María de la Luz (Lucero) Jimena de Teresa de Oteyza (born 1965) is a Mexican and Spanish mathematician specializing in the control theory of parabolic partial differential equations. She is a researcher in the Institute of Mathematics at the National Autonomous University of Mexico (UNAM), and a former president of the Mexican Mathematical Society.

==Education and career==
De Teresa was born in Mexico City on 14 June 1965; and is a citizen of both Mexico and Spain. Her father was a physicist who encouraged her to do what made her happiest; she decided that not having integrals in her life would be a horrible absence.

She became an undergraduate at UNAM, graduating in 1990. Next, she studied applied mathematics at the Complutense University of Madrid, completing her PhD in 1995. Her dissertation, Control de algunas ecuaciones de la Física-Matemática: Ecuación de ondas, del calor y sistema de la termoelasticidad, was supervised by Enrique Zuazua.

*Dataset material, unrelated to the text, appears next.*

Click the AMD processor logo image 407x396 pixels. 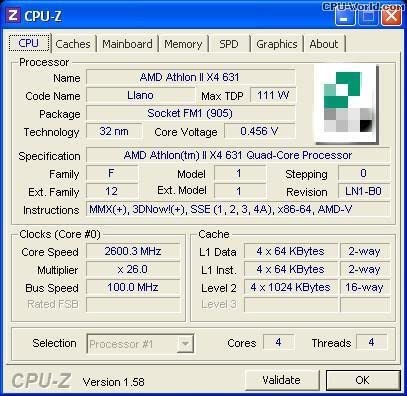(346, 104)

She has been a researcher in the Institute of Mathematics at UNAM since 1995, and was president of the Mexican Mathematical Society for the 2018–2020 term. In 2020 she was named to the governing board of UNAM's university council.

==Recognition==
De Teresa was elected to the Mexican Academy of Sciences in 2011. She was named an honorary member of the Royal Spanish Mathematical Society in 2018.

UNAM gave her their Sor Juana Inés de la Cruz Recognition in 2009.